Harry Atkinson was one of those able New Zealanders who went overseas to study, fully intending to return one day to these shores to live, but due to their great success in their adopted homelands never did so. A physicist by training, he moved into science advice and administration in Britain and rose to considerable heights both within the UK Government and also international organisations such as the European Space Agency.
Dr Harry Hindmarsh Atkinson (HHA) was born in Wellington and came from a prominent NZ family, his paternal grandfather being Harry Albert Atkinson (HAA), four-time Prime Minister between 1876 and 1891. The Atkinsons were related by marriage to the Richmond family (see also here), who were also active in politics.
HAA had three children by his second wife, the youngest being HHA’s father Harry Temple Atkinson (HTA), who became a lawyer and then head of the NZ Patent Office. HHA’s mother was HTA’s second wife, the former Constance Hindmarsh Shields, hence the middle name.
HHA (hereafter simply ‘Harry’) recalled that his initial interest in science was spurred by meeting various inventors who were applying for patents. When he was about 12 his father retired, and the family removed to Nelson.
There his great-uncle Arthur Samuel Atkinson (ASA, HAA’s brother and another politician) had built a large home, Fairfield House, between 1872 and 1883. Although Arthur was a lawyer by profession, he was an astronomy enthusiast, and the building was equipped with a tower to house his telescopes.

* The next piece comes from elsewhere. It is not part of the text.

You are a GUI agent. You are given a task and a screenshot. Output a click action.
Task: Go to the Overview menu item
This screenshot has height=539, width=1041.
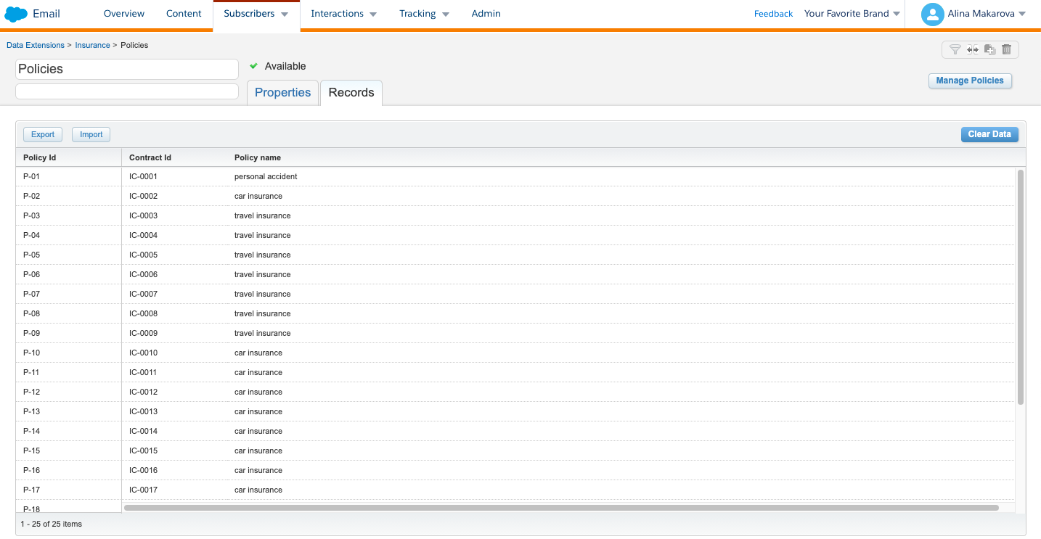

Fairfield House remained in the Atkinson family for fifty years, until in 1922 it became a prep school for the nascent Nelson College for Girls; after 1930 and until 1964 it was used as Fell House by Nelson (Boys’) College, as it was when Harry arrived in the city in 1941/42. After falling into disrepair Fairfield House was saved and revived by local people and is now used for musical and other cultural events.
Harry attended Nelson College himself, and said that someone who was particularly important in encouraging him into science was Sir Thomas Hill Easterfield, a Cambridge University graduate who had been appointed in 1899 as foundation chair of chemistry and physics at what was to become the Victoria University of Wellington, and in 1919 became the initial director of the Cawthron Institute in Nelson, retiring in 1933. Apparently Easterfield lived only half a kilometre from Harry, urged him to set up his own small chemical laboratory in the family wash-house, and gave him a variety of books and instruments.
From 1948 Harry attended Canterbury University College (now the University of Canterbury), but found the chemistry he was taught too boring and so decided to specialise in physics. Having taken a BSc degree, he stayed on to do an MSc with Honours, as was then the norm for the top students. (Note that there are inaccuracies in various online accounts of Harry’s tertiary study, such as those here and here.)
Following this, realising that NZ was a small place, Harry decided to go overseas for a while, and in 1954 arrived in upstate New York at Cornell University – one of the top physics institutions globally – to work as a research assistant. He stayed only 18 months because he thought that the usual term for undertaking a PhD in the United States, upwards of five years, was too long.
Writing back to his parents in Nelson, Harry’s father suggested that rather than return to NZ he might have a shot at studying in England. Aiming high he wrote to Neville Mott, who had recently been appointed Cavendish Professor of Physics at the University of Cambridge, a chair held previously by another famous son of New Zealand (and Nelson), Ernest Rutherford. Perhaps in part due to the NZ link, Mott quickly wrote back inviting Harry to come to Cambridge, offering him a small scholarship.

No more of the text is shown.